Professional artist inspired by the colours, surprises and secretive life of plants
To date, my studio work has explored the amazing life of plants in specific settings and arrangements. Recently, I have been interested in the construction of landscaped gardens through the concept of heterotopia - a space that can be characterised by incompatible juxtapositions that can produce ambiguity and disturbance. Botanic gardens have long fascinated me as highly curated and culturally constructed spaces in which humans and plants co-exist, interact and collaborate with each other. The ambiguous effects this can produce, such as the visual confusion from observing plants that would not grow together in nature, render these gardens fascinating heterotopias. My aim is to create work that examines the ambiguity, incompatibility and strange beauty that arises from an engagement with these botanic spaces.

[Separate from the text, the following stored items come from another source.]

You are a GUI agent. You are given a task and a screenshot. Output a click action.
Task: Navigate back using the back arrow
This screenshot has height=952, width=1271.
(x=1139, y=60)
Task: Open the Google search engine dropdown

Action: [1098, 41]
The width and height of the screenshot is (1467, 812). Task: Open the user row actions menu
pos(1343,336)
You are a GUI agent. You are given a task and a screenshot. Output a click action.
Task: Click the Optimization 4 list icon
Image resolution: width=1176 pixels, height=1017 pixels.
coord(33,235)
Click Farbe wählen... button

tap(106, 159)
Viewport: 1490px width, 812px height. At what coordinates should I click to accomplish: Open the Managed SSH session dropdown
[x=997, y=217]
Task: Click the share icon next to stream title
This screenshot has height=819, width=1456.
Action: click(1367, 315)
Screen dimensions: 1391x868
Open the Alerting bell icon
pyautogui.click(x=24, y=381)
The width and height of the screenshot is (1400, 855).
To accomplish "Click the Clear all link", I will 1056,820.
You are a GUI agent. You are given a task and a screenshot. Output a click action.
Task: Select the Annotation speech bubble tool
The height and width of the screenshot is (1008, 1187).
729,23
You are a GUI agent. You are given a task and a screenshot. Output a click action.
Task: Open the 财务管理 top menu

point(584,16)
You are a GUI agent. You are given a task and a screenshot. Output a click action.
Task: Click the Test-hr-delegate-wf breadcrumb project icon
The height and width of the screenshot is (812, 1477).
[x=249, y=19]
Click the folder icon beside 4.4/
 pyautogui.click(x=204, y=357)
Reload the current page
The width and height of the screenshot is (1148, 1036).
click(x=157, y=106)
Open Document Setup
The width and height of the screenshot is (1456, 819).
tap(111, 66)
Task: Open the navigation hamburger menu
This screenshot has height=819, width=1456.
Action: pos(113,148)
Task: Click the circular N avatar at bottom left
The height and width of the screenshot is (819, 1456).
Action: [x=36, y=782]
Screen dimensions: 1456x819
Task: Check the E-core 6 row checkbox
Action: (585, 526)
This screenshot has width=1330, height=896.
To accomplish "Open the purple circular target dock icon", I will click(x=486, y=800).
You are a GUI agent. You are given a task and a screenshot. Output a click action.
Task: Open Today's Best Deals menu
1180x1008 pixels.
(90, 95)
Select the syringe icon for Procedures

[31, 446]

One major concern has been the development of visual languages through striking colour palettes, stencilling and the use of spray paint and acrylic to re-interpret the constructedness of these landscaped gardens. My work is less concerned with historical tradition of representing and celebrating the garden as a marvel of human control over nature, than with how plants and humans collaborate in botanic gardens where plants, not humans, are given primacy. Indeed, plants labelled as 'weeds' feature in some of my work as interesting plants in their own right, but whose occupation in the botanic garden is marginal and deemed undesirable. These plants may also have a place in botanic heterotopias despite efforts to eliminate them.